È tutto a posto

È tutto a posto
Stefano sta leggendo l’ennesimo articolo di giornale, un articolo che parla di lui e del suo processo, e di nuovo s’imbatte in quelle parole: “maltrattamento animali”. Parole ripetute di pagina in pagina, di articolo in articolo, come se avessero davvero un senso.

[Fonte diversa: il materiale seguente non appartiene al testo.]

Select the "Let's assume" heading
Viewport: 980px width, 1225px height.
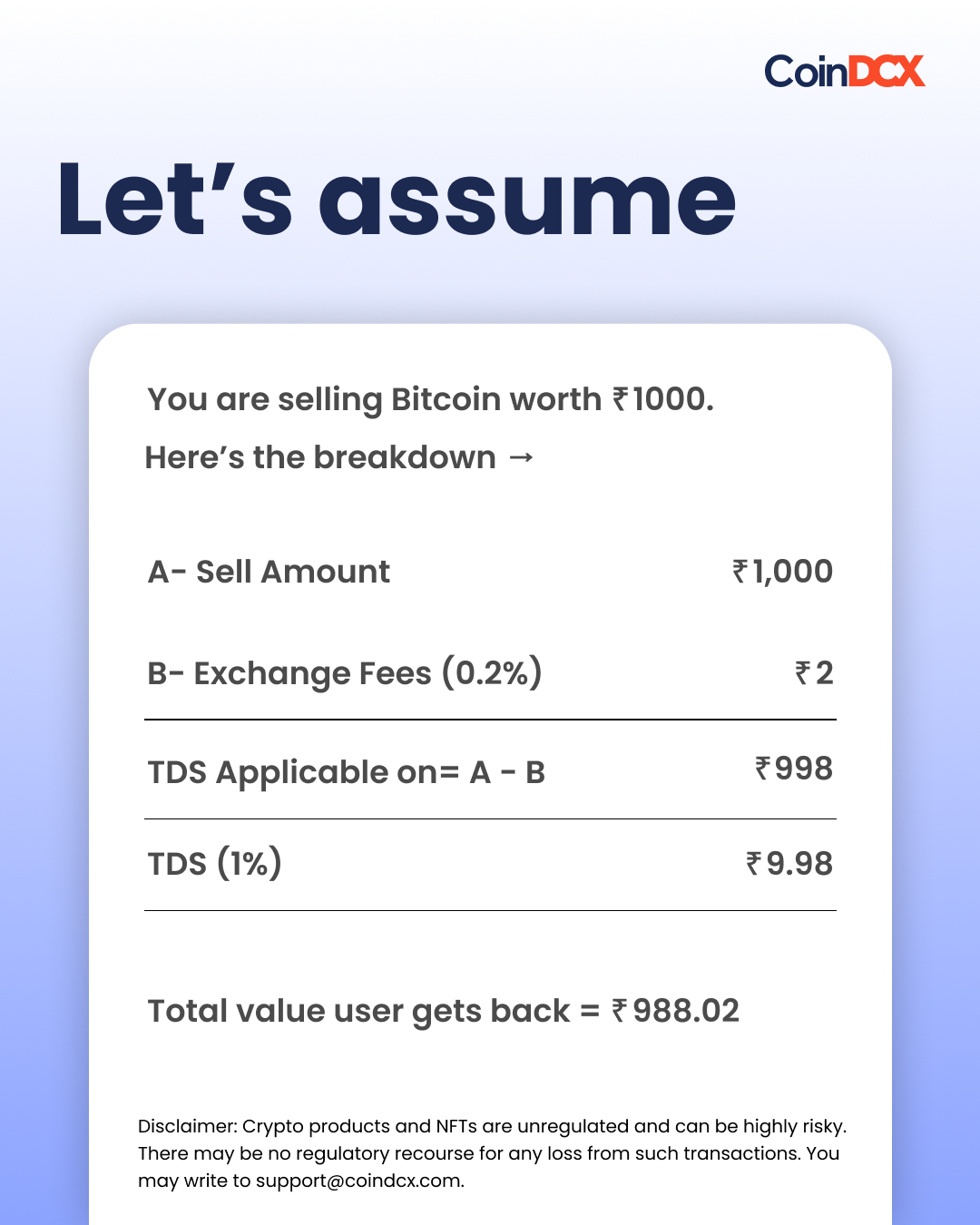click(x=397, y=200)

È il suo avvocato, Aldo Venturini – che Stefano conosce da trent’anni, dai tempi del liceo, e che ha sempre chiamato Vento, da quando quella volta, a quindici anni, è volato con il motorino dentro un campo d’orzo sotto i suoi occhi increduli… filando proprio come il vento! -, a riportarlo bruscamente alla realtà, facendogli notare che forse mettersi a sottilizzare sul significato delle parole non è prioritario; che forse la priorità, al momento, è trovare il modo di evitargli la prigione; o almeno di fargliene fare il meno possibile. Già, perché con accuse di questo tipo – maltrattamento, frode in commercio, truffa, associazione a delinquere e omicidio – evitargliela del tutto sembra davvero impossibile. Perfino a un amico. Omicidio, quindi. Ma come hanno fatto le cose a degenerare fino a questo punto? Stefano a volte se lo chiede. Com’è cominciata davvero tutta questa storia? Con quella telefonata?! Se lo chiede, ma solo per un attimo perché poi si ricorda che lui agli inizi delle storie non ci crede più; che pensa che le storie un inizio non ce l’hanno proprio, o che se davvero cominciano, cominciano comunque sempre un momento prima…

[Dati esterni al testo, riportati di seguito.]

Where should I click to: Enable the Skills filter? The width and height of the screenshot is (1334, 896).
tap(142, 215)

Abbandonando la canonica ma meno spendibile forma del saggio in favore del romanzo, in È tutto a posto Deborah Gambetta sceglie di affrontare i non facili temi del traffico di cuccioli, dei canili lager e della vivisezione; soprattutto della vivisezione, dal momento che per quanto riguarda i primi due argomenti di informazioni in giro se ne trovano parecchie – articoli, inchieste, segnalazioni, denunce – ma di vivisezione, che non è illegale, non si parla mai o quasi mai al di fuori del giro delle associazioni animaliste. Argomenti non facili, quindi, di cui non è sempre facile scrivere – a maggior ragione se con lo scopo di rivolgersi al generalmente poco informato grande pubblico; e soprattutto non è facile scrivere in modo sufficientemente vero e coinvolgente da trasmettere al lettore tutta la reale e vivida brutalità dei fatti, ma non tanto crudo e scioccante da indurlo a rifiutare tutto, ancor prima di aver riflettuto ed elaborato ciò che ha letto. In questo romanzo la Gambetta riesce a trovare un buon equilibrio; sin dalla primissima pagina il lettore viene infatti catapultato in quella che ben si presta ad essere letta come la vicenda autobiografica del protagonista. Nonostante la forse eccessiva e provvidenziale casualità di un’amicizia che, a distanza di anni, costringe l’uno di fronte all’altro un attivista dell’Animal Liberation Front e un “carnefice” – ma l’ironia del destino, si sa, non va sottovalutata! – la trama è, infatti, bene strutturata e coinvolgente, lo stile è scorrevole e l’abbondante uso di digressioni ed approfondimenti riesce a dare lo spazio necessario a quello che è il vero cuore del romanzo: la descrizione delle torture imposte agli animali da laboratorio e delle sofferenze patite dai cani “ospitati” nei canili lager – intrappolati in gabbie piccolissime e destinati a morte certa. Fondamentali, in questo senso, sono anche le appendici, che corredano il romanzo e contribuiscono a renderlo adatto tanto a chi sente il dolore degli animali come il proprio, quanto a coloro che non si sono mai posti il problema ma hanno la voglia o la curiosità di cominciare a farlo.